と気合をかけると、高さが一丈二尺あって、桟《さん》が十段ある梯子の頂上まで、一息に上ってしまいました。見物が、
「アッ」
と言っている間に、そのいちばん上の桟へ打跨《うちまたが》って尻を下ろした米友は、巧みに調子を取りながら、眼を円くして見物を見下ろしました。
ここで後見《こうけん》がおれば、太夫さんのために面白おかしく芸当の前触れをして看客《かんきゃく》を嬉しがらせるだろうけれど、米友にはさっぱり後見が附いていません。太夫自身にも、見物を嬉しがらせるようなチャリ[#「チャリ」に傍点]が言えないから、ただ眼を円くして見下ろしているばかりです。

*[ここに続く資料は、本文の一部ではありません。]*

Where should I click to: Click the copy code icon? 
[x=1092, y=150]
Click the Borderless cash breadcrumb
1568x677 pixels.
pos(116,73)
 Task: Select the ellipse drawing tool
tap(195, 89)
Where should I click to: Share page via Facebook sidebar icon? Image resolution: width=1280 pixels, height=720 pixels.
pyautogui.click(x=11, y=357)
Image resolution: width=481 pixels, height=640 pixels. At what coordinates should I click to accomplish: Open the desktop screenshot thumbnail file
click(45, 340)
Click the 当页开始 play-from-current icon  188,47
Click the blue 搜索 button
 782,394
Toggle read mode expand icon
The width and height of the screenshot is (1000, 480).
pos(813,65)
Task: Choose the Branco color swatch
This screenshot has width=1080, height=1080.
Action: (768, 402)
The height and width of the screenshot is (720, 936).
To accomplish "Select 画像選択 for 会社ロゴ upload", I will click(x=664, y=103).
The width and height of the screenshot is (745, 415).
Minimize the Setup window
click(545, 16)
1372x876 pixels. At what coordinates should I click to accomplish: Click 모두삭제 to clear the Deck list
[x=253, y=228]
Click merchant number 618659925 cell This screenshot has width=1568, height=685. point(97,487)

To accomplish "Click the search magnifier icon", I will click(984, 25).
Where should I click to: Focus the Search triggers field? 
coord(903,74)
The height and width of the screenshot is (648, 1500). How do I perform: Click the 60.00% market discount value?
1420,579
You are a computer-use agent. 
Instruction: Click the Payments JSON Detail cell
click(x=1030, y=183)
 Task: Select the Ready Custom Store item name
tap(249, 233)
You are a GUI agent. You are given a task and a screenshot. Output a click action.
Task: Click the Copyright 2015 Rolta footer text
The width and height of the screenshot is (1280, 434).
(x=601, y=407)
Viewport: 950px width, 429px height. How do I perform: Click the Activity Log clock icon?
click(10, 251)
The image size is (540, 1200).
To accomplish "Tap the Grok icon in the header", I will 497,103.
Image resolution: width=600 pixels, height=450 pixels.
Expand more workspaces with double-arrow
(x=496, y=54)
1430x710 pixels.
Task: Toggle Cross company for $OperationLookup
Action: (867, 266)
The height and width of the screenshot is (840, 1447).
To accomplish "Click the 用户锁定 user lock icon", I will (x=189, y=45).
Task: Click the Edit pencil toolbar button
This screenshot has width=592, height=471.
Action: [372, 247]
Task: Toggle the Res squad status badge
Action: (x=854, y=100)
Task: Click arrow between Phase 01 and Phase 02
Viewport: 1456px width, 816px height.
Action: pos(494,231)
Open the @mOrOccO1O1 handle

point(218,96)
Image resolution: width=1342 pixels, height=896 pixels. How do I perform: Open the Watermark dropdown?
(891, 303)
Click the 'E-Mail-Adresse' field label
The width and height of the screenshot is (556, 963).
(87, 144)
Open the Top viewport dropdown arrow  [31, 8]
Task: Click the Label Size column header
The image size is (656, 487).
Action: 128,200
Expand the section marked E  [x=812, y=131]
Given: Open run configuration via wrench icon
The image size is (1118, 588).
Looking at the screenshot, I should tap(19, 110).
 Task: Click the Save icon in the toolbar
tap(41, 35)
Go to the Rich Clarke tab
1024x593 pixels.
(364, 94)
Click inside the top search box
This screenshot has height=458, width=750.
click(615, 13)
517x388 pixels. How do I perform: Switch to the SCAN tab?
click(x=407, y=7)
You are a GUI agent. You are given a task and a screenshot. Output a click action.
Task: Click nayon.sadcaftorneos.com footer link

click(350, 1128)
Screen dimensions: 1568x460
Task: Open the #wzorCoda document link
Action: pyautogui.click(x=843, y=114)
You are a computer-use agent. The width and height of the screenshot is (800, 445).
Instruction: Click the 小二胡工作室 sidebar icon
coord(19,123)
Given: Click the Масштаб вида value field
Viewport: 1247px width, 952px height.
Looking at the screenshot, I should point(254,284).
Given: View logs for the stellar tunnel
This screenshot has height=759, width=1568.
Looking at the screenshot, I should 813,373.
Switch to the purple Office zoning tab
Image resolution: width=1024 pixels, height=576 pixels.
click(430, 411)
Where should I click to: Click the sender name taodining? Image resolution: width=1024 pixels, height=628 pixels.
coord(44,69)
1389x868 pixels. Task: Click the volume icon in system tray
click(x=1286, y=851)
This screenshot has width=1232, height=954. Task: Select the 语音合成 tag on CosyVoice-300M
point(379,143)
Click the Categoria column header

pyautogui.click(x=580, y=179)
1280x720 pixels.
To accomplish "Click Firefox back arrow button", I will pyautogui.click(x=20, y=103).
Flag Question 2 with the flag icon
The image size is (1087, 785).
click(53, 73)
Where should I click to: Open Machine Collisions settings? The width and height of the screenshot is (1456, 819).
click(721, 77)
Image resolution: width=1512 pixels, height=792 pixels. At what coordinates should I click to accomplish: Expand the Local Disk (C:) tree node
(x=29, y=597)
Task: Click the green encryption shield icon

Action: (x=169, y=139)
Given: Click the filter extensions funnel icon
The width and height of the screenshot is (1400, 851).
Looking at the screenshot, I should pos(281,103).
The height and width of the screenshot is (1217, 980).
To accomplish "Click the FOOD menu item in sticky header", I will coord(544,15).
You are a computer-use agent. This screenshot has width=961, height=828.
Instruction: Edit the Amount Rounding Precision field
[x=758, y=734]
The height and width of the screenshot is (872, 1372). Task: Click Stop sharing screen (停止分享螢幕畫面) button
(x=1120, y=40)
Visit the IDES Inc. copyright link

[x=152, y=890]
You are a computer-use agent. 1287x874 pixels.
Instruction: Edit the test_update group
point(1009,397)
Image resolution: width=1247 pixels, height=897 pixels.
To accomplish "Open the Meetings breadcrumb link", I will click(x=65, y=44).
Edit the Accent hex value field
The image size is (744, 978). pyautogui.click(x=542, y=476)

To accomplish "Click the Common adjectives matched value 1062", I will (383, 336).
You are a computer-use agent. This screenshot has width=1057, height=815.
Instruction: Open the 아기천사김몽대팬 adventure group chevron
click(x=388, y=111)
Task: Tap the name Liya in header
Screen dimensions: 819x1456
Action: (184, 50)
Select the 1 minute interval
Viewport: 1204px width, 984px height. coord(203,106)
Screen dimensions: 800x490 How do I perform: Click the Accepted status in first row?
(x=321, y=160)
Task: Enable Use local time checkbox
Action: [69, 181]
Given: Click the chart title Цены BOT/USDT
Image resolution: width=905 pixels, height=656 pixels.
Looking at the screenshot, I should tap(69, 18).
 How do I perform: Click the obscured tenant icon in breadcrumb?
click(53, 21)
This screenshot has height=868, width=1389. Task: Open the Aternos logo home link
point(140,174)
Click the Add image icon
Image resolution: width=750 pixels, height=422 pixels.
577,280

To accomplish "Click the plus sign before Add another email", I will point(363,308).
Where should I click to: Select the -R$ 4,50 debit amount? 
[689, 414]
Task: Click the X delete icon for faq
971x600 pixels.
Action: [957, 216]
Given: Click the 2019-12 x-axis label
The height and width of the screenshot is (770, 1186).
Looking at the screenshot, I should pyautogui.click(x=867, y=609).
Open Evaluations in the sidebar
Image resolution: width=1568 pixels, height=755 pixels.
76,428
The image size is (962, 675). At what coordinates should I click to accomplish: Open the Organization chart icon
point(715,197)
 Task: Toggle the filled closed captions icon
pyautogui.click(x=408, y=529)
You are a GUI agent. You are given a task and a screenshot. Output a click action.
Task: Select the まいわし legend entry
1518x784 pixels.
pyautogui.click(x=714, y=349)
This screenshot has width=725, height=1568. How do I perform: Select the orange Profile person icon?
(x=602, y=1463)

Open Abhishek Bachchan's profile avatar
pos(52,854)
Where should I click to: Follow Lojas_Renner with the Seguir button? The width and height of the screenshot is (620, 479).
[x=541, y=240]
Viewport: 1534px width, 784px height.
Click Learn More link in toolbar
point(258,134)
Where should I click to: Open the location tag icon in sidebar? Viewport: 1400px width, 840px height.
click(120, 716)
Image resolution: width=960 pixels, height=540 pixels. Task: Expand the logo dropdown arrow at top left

いちばん上の桟へ踏跨《ふみまたが》った米友は、そこで巧みに中心を取ってはいるが、それを下から見るとかなり危なかしいもので、大風に吹かれるように右へ左へゆらゆらと揺れます。
暫らく中心を取っていた米友は、
「エッ」
と二度目の気合で、両の手に今まで腰をかけていた桟の板をしっかりと握り、その上体を右へ捻《ひね》ると見れば、筋斗《もんどり》打ってその身体《からだ》は桟の上へ縦一文字に舞い上りました。